- **PROBLEM**
Render the part of the listing below that begins with the line containing "Esittely (212, 88)" and ends with the line containing "hier. (349, 1224)", both included, as a Markdown table with columns "Row" and "Entry". Number the rows, skip blank lines, and omit the pictures.

>>>>>

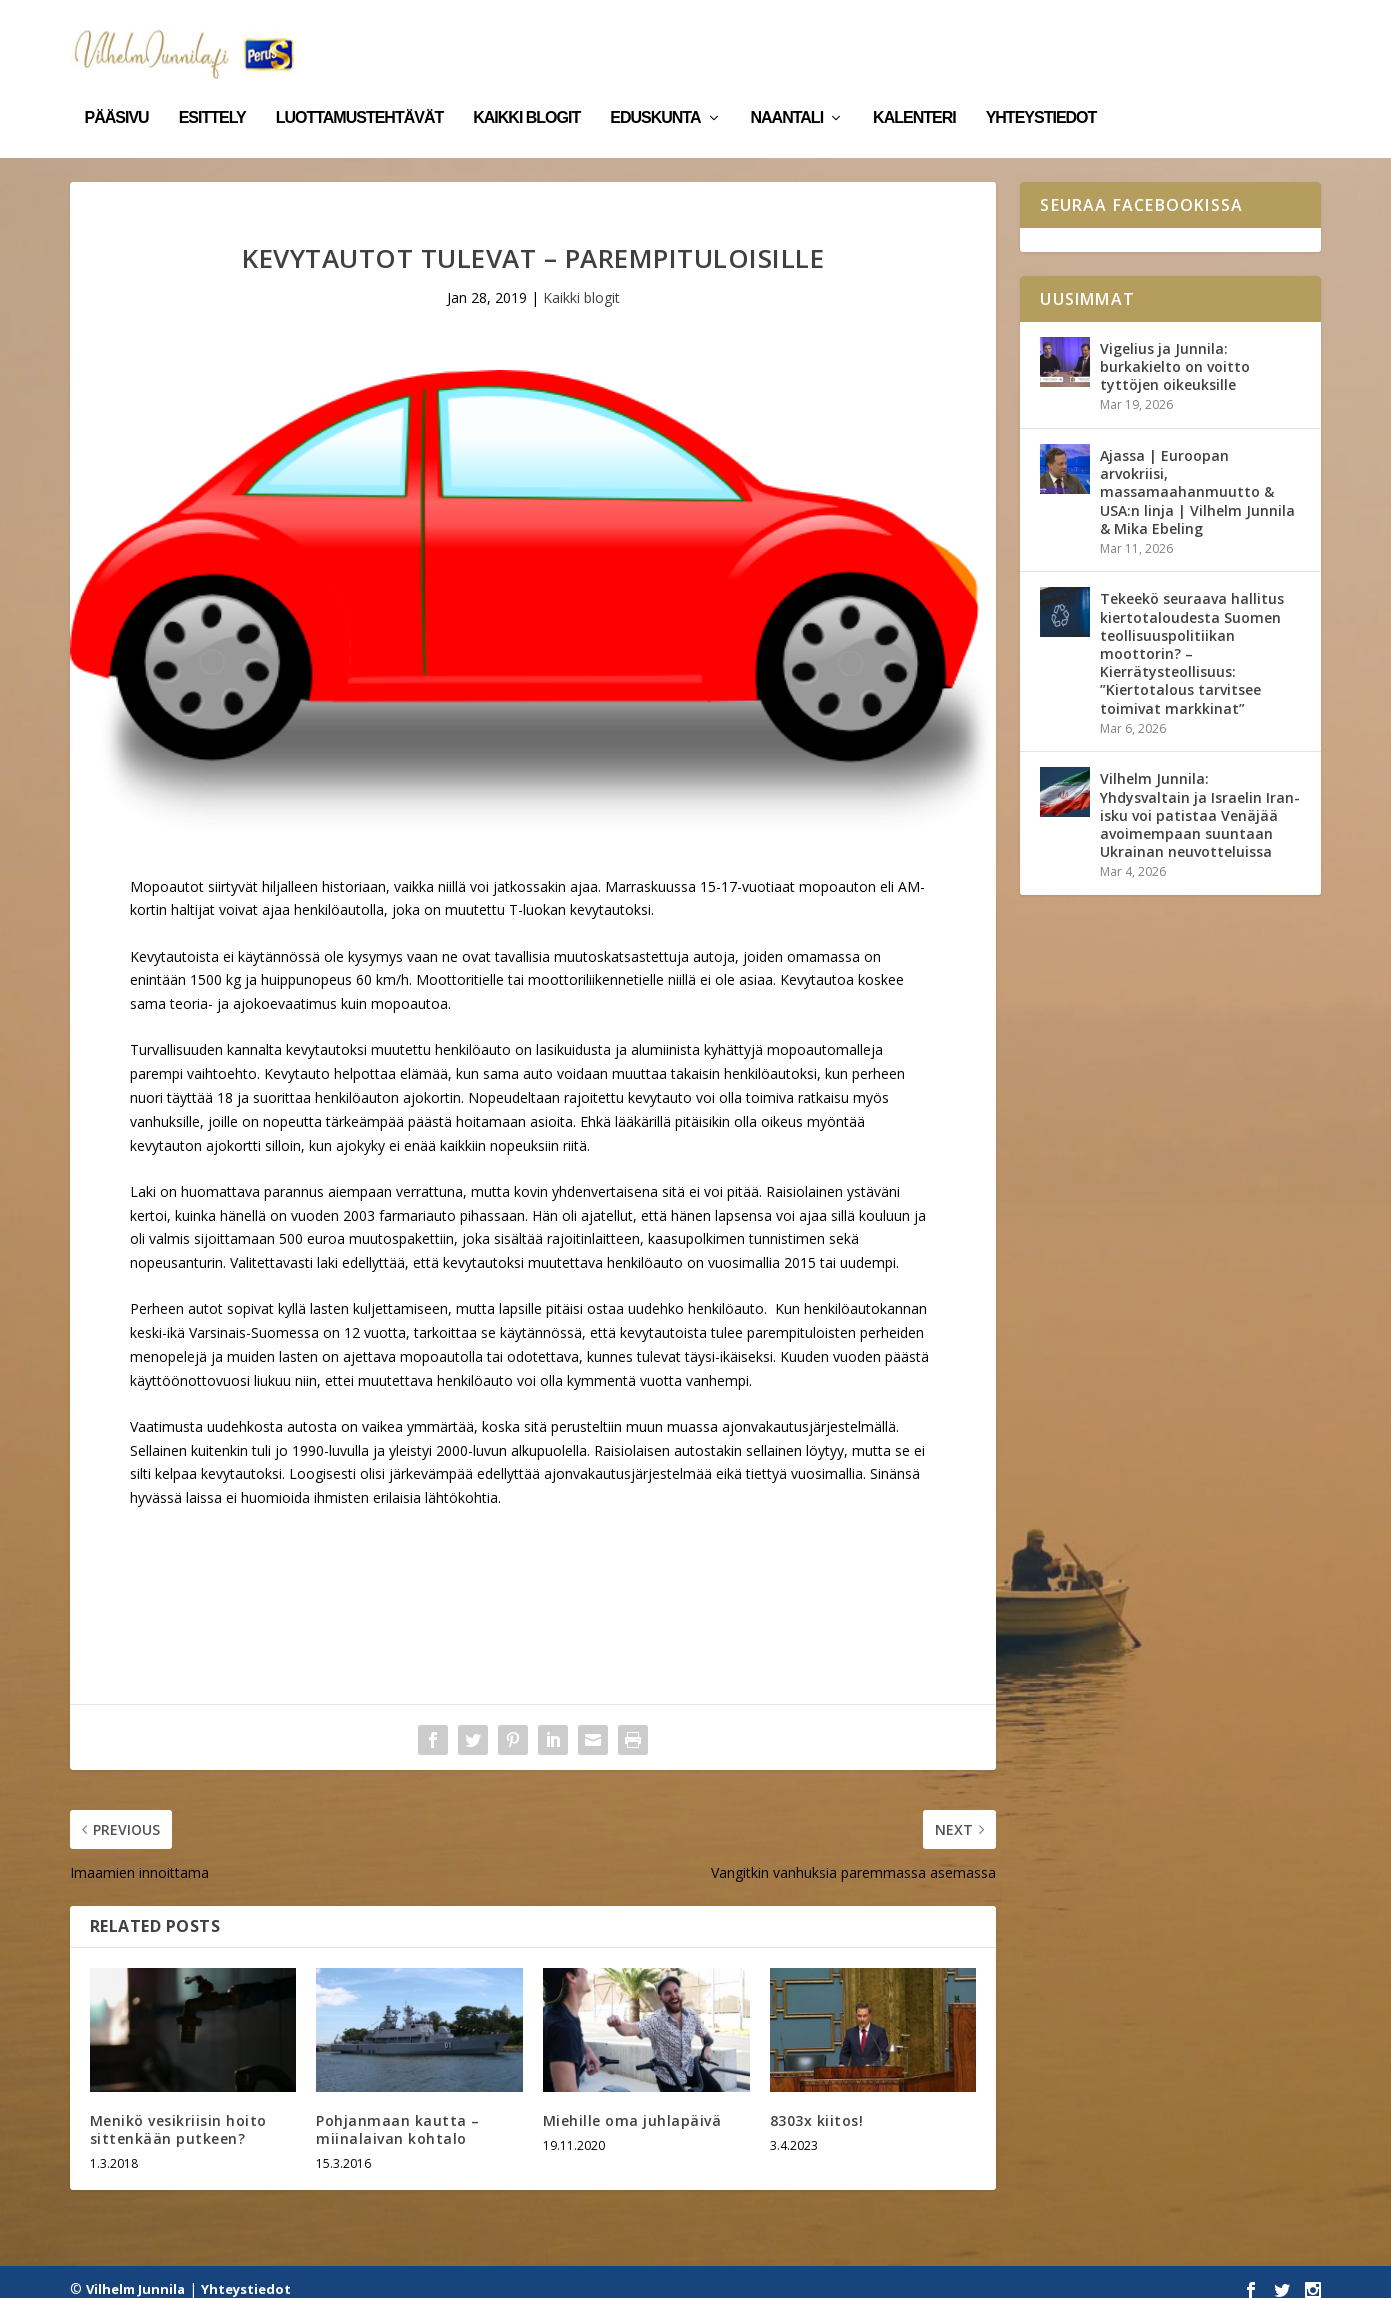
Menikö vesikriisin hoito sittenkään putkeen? (178, 2115)
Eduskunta (655, 88)
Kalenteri (914, 88)
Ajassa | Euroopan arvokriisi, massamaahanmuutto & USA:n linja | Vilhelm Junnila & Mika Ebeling (1197, 478)
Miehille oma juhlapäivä (632, 2106)
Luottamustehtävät (360, 88)
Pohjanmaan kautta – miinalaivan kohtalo (398, 2115)
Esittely (212, 88)
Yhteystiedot (1041, 88)
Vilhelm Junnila (135, 2275)
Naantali (787, 88)
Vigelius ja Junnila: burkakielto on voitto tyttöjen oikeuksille (1175, 352)
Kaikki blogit (526, 88)
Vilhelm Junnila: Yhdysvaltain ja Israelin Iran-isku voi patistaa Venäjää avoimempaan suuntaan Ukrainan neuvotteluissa (1200, 801)
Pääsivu (117, 88)
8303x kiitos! (817, 2106)
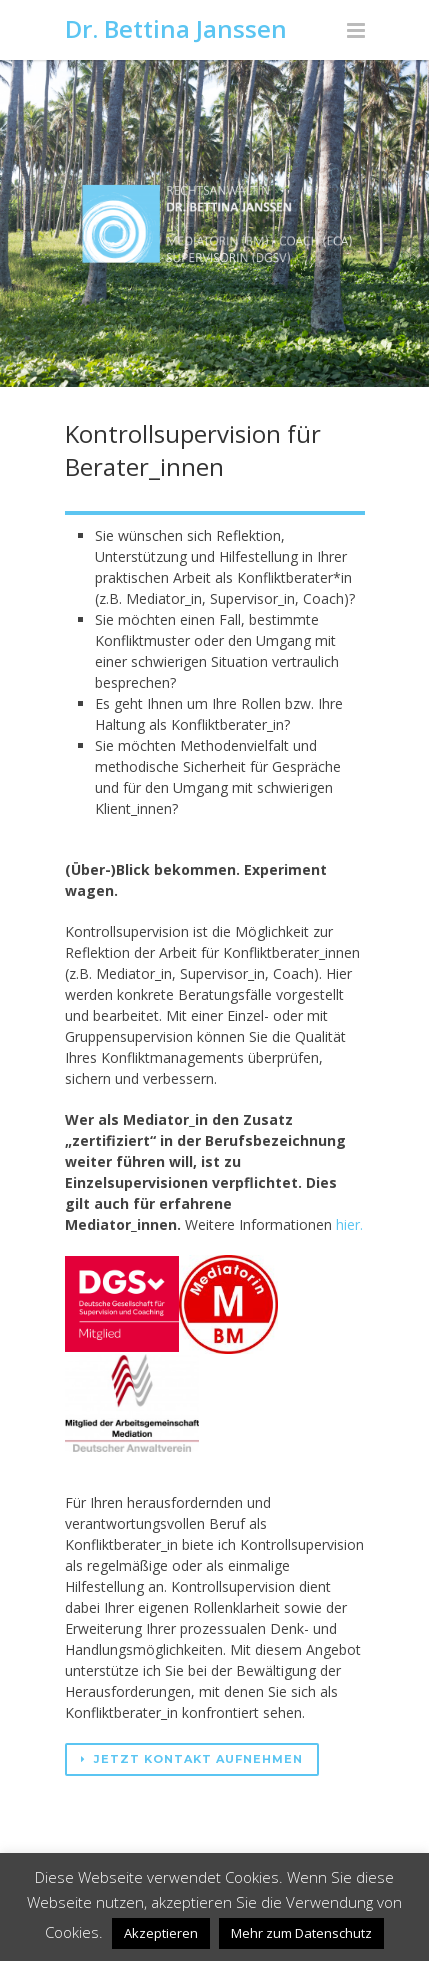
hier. (349, 1224)
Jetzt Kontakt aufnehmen (192, 1759)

<<<<<

- **WRITTEN ANSWER**
| Row | Entry |
|---|---|
| 1 | Esittely (212, 88) |
| 2 | Yhteystiedot (1041, 88) |
| 3 | Vilhelm Junnila (135, 2275) |
| 4 | Naantali (787, 88) |
| 5 | Vigelius ja Junnila: burkakielto on voitto tyttöjen oikeuksille (1175, 352) |
| 6 | Kaikki blogit (526, 88) |
| 7 | Vilhelm Junnila: Yhdysvaltain ja Israelin Iran-isku voi patistaa Venäjää avoimempaan suuntaan Ukrainan neuvotteluissa (1200, 801) |
| 8 | Pääsivu (117, 88) |
| 9 | 8303x kiitos! (817, 2106) |
| 10 | hier. (349, 1224) |